=== Section Start ===
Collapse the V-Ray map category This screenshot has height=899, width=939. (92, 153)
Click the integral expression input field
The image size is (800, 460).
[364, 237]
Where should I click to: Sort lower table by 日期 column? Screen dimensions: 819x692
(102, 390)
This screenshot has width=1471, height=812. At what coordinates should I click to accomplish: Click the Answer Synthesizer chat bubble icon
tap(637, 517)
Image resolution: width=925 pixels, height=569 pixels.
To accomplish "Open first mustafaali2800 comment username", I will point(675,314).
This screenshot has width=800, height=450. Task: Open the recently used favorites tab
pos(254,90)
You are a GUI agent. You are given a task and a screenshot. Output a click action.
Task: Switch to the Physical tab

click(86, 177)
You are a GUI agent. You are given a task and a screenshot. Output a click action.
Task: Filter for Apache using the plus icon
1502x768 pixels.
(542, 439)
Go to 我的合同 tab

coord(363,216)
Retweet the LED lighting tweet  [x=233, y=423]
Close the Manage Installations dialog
=== Section End ===
AIM OF THE TASK:
Copy every record above out again, word for word.

WRITTEN RESPONSE:
Collapse the V-Ray map category This screenshot has height=899, width=939. (92, 153)
Click the integral expression input field
The image size is (800, 460).
[364, 237]
Where should I click to: Sort lower table by 日期 column? Screen dimensions: 819x692
(102, 390)
This screenshot has width=1471, height=812. At what coordinates should I click to accomplish: Click the Answer Synthesizer chat bubble icon
tap(637, 517)
Image resolution: width=925 pixels, height=569 pixels.
To accomplish "Open first mustafaali2800 comment username", I will point(675,314).
This screenshot has width=800, height=450. Task: Open the recently used favorites tab
pos(254,90)
You are a GUI agent. You are given a task and a screenshot. Output a click action.
Task: Switch to the Physical tab

click(86, 177)
You are a GUI agent. You are given a task and a screenshot. Output a click action.
Task: Filter for Apache using the plus icon
1502x768 pixels.
(542, 439)
Go to 我的合同 tab

coord(363,216)
Retweet the LED lighting tweet  [x=233, y=423]
Close the Manage Installations dialog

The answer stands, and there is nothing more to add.